Organisée par Option Droit & Affaires et le Cercle Montesquieu, la cinquième édition des Débats du Cercle a réuni plus de 500 personnes à l’Hôtel des Arts & Métiers pour une série de rencontres particulièrement riches.
Directeurs juridiques et avocats se sont retrouvés le 5 avril pour échanger autour de nombreux thèmes. Après une matinée réservée aux directeurs juridiques, qui a notamment abordé la place de ce dernier dans la mondialisation, Marc Guillaume, Secrétaire général du gouvernement a remis le Prix du Cercle à Jean-Philippe Robé, pour son ouvrage «Le temps du monde de l’entreprise : Globalisation et mutation du système juridique», publié chez Dalloz. L’après-midi s’est ouvert avec le discours très attendu du PDG d’Orange. Quelques jours après l’échec du rapprochement d’Orange et de Bouygues Telecom, Stéphane Richard a évoqué l’éclatement du secteur télécom en Europe qui freine, selon lui, les investissements et le déploiement des infrastructures réseaux. Il a également présenté les nombreux projets du groupe, en particulier dans la banque où Orange devrait proposer une offre très prochainement.
Deux tables rondes, animées par Olivier Chaduteau, associé fondateur du cabinet Day One, ont ensuite abordé les questions suivantes : «Stratégie – Comment les grands stratèges ont su transformer leur secteur» et «Entreprise du futur – Transformer l’entreprise par le numérique». Lors de la première, Xavier Caïtucoli, PDG de Direct Energie, est revenu sur la création de la société à la suite de la fin du monopole dans le secteur, et a souligné le rôle de la direction juridique, bien plus «qu’un service support» un vrai service «qui met des buts».
Innover avec le numérique
Le président d’Idinvest Partners, Christophe Bavière, a mis en garde vis-à-vis de certaines images du monde numérique : «Il ne suffit pas d’être disruptif pour être rentable ; l’e-commerce en est une parfaite illustration.» Par ailleurs, business sur le net et méthodes de travail traditionnelles ne doivent pas être opposés, à l’image de Sarenza qui a su appliquer les recettes de la vente en magasin à l’e-commerce.
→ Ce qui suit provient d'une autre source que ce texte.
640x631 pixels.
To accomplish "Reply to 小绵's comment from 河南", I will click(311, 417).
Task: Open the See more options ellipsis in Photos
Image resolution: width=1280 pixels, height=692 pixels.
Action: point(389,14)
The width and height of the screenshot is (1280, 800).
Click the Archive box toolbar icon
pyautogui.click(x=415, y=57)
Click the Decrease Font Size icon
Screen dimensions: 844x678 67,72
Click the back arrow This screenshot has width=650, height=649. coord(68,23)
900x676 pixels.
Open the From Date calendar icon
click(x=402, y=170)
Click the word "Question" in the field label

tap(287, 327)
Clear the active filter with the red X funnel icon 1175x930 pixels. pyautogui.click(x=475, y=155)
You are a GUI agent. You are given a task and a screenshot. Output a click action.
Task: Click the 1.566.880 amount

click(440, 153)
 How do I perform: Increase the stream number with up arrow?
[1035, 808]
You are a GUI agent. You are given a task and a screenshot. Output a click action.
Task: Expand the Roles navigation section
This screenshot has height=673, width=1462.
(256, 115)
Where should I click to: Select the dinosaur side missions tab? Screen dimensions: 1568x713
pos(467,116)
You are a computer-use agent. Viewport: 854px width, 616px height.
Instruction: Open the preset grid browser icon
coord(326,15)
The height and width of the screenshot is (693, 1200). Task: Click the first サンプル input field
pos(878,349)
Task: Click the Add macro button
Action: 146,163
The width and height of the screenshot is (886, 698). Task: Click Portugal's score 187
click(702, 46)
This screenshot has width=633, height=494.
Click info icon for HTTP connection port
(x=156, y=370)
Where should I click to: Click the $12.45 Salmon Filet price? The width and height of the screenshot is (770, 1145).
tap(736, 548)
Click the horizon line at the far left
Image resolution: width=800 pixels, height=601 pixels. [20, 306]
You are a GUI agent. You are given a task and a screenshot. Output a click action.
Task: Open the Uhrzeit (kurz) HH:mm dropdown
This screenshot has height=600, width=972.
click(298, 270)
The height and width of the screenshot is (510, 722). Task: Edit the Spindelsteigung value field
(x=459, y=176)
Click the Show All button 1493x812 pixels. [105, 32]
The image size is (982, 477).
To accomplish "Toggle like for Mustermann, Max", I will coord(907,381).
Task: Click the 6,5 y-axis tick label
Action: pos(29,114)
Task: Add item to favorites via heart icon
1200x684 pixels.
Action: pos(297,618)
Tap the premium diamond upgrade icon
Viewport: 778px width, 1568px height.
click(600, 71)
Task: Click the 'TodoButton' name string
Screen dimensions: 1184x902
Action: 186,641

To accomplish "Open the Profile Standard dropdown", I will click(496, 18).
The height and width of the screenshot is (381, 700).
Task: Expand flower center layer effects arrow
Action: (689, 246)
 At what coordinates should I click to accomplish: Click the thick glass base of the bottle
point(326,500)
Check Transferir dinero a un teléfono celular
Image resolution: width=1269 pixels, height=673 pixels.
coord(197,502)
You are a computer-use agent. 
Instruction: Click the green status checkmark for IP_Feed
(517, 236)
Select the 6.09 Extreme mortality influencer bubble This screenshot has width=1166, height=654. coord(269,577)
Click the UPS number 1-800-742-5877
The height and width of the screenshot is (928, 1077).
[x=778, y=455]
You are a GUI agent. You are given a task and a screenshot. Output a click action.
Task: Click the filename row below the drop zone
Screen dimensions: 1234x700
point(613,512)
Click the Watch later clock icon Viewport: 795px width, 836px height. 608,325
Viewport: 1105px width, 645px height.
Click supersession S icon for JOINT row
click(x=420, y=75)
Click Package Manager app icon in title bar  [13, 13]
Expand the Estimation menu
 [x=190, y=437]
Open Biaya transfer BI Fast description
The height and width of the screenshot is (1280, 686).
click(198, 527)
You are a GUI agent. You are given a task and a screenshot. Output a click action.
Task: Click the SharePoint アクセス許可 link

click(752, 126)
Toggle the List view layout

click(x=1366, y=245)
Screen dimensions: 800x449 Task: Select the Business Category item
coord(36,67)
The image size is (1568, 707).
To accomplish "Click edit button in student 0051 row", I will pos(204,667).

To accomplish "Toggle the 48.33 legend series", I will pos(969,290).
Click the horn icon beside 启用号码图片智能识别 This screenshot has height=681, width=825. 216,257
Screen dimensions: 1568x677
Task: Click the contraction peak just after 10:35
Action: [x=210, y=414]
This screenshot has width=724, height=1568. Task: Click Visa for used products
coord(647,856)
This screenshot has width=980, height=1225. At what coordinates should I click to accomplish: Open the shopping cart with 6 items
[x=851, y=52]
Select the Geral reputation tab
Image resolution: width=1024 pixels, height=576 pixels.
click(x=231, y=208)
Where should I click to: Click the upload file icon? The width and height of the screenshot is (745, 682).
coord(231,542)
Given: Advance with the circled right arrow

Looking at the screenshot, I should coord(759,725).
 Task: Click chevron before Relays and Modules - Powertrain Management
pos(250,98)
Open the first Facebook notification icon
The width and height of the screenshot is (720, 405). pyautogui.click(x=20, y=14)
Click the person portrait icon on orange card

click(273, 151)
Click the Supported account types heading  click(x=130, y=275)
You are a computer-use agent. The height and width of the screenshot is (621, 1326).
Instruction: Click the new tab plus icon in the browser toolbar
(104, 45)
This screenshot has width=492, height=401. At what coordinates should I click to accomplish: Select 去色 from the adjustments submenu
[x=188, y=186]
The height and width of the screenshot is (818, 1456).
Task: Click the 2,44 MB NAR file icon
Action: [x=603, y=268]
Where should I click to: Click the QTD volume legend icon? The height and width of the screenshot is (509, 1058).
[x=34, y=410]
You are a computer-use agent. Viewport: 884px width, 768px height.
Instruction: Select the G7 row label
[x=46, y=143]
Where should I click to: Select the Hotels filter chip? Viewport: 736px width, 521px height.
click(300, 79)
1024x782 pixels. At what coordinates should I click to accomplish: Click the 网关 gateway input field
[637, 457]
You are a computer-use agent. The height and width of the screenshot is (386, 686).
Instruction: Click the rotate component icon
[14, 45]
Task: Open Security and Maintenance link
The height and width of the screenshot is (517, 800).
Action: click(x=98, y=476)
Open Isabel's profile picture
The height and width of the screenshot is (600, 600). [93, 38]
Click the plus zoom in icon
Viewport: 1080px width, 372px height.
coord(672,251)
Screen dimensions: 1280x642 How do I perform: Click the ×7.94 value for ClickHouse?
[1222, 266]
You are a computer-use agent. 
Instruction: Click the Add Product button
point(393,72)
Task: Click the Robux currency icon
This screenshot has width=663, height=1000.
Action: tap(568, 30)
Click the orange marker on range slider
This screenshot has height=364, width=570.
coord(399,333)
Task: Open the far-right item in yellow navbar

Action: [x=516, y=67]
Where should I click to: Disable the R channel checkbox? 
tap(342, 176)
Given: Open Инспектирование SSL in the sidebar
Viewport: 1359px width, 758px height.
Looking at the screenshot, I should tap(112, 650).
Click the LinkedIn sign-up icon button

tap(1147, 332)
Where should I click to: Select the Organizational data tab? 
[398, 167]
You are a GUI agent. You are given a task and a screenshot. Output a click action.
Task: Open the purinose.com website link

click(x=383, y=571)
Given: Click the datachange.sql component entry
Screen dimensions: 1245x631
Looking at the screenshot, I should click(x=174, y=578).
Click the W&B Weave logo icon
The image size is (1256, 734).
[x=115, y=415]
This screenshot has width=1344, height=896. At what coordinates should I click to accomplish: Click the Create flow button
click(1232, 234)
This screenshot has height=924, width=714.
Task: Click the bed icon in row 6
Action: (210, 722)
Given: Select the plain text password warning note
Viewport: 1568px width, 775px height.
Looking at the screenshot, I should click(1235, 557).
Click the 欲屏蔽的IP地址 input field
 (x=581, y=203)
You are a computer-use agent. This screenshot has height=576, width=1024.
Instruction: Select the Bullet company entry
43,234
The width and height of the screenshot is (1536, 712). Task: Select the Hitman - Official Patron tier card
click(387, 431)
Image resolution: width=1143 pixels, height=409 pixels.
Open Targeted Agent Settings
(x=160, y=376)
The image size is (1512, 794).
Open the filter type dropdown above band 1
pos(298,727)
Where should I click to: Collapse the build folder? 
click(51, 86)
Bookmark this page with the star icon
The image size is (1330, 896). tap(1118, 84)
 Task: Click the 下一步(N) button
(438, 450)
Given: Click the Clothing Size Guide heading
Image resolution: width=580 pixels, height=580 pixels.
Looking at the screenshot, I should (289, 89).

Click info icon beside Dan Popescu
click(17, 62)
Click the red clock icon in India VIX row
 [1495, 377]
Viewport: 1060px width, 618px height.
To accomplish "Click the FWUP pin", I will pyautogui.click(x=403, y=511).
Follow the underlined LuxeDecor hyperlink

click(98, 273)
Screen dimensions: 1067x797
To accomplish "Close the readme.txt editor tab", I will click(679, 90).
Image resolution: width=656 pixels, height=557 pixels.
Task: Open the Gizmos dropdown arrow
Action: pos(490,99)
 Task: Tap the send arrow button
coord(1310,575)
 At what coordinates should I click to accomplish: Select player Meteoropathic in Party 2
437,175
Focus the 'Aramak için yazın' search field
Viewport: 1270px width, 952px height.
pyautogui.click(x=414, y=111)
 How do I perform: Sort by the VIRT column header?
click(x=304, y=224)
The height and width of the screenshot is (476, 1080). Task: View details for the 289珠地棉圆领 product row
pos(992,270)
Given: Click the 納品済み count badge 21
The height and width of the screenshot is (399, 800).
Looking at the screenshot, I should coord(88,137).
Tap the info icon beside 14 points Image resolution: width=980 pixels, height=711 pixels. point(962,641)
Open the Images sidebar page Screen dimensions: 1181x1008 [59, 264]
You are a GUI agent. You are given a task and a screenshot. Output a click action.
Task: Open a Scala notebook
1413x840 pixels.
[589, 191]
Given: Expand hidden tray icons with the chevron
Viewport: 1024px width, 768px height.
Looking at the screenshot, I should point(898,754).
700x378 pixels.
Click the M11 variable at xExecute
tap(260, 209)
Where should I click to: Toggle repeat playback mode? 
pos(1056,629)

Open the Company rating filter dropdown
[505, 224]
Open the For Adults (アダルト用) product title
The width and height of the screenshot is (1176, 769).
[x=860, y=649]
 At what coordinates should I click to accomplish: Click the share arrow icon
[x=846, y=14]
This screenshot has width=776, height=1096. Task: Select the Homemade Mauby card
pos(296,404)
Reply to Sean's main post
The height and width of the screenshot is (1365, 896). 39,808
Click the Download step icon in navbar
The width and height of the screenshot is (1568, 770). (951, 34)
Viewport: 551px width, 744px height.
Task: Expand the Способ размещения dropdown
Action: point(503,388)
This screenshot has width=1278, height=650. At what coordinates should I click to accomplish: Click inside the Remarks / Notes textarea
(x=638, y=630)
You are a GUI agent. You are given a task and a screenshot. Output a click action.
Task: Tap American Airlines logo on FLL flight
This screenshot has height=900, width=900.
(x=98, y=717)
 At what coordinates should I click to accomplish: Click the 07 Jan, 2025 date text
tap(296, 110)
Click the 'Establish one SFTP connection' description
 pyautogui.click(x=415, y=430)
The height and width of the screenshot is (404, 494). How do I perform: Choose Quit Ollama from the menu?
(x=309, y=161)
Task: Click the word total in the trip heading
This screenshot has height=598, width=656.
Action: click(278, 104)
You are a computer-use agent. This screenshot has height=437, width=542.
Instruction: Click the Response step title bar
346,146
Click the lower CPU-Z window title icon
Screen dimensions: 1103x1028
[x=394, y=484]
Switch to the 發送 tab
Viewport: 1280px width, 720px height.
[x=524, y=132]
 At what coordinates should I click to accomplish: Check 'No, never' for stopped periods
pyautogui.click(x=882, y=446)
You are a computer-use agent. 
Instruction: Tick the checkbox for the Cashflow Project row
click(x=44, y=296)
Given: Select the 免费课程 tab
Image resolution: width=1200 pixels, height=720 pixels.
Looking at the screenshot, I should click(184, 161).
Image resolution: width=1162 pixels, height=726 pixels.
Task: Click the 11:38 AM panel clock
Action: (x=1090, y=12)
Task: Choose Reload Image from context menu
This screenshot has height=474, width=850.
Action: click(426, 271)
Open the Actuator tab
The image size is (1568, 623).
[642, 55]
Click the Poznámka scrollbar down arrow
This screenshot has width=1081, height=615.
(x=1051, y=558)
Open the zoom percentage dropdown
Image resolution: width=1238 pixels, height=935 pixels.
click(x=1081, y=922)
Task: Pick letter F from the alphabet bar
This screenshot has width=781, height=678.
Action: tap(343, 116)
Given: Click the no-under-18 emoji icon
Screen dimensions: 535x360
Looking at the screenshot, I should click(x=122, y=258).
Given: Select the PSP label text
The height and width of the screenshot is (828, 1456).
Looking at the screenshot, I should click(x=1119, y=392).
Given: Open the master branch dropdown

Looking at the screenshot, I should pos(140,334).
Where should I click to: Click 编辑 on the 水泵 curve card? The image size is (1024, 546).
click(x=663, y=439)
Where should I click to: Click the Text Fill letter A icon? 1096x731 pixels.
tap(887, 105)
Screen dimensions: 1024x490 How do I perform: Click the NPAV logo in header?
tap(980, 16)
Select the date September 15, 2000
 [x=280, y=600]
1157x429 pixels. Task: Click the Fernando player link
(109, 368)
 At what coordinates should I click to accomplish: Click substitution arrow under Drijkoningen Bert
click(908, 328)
Un constat également fait par Matthieu Malige, CFO de la Fnac, pour qui e-commerce et boutiques physiques sont complémentaires : «Quand nous ouvrons un magasin sur une commune, nous triplons les ventes faites par Internet depuis cette zone.» De son côté, Anne-Sophie Lelay a partagé son expérience de directrice juridique chez Renault (et par ailleurs membre du Cercle Montesquieu) dans un contexte de perpétuelle innovation.
La table ronde sur l’entreprise à l’ère du numérique a réuni Julien Nicolas, COO Europe de Voyages-sncf.com, Sandra Lagumina, directrice générale d’Engie, Philippe Lemoine, ancien patron de Laser et auteur d’un rapport sur la transformation numérique de l’économie, Eric Thomas, directeur juridique de Lagardère, et Anne-Laure Villedieu, associée chez CMS Bureau Francis Lefebvre. Tous ont constaté les profondes mutations générées par le numérique, tant sur leur activité que sur les méthodes de management et d’innovation. Dans un monde où tout un chacun a accès à la connaissance, l’entreprise doit plus que jamais faire preuve d’ouverture et fonctionner sur un mode collaboratif.
Enfin, cette journée a également été l’occasion d’un passage de relais entre Denis Musson (directeur juridique d’Imerys) et Nicolas Guérin (directeur juridique d’Orange) à la présidence du Cercle Montesquieu. Les deux hommes ont tous deux affirmé la nécessité de promouvoir Paris en tant que Place de Droit sur la scène internationale ; sujet sur lequel Denis Musson restera très impliqué. Un argumentaire, présentant les qualités de la France sur le plan juridique, est d’ailleurs en préparation avec l’association Paris Place De Droit.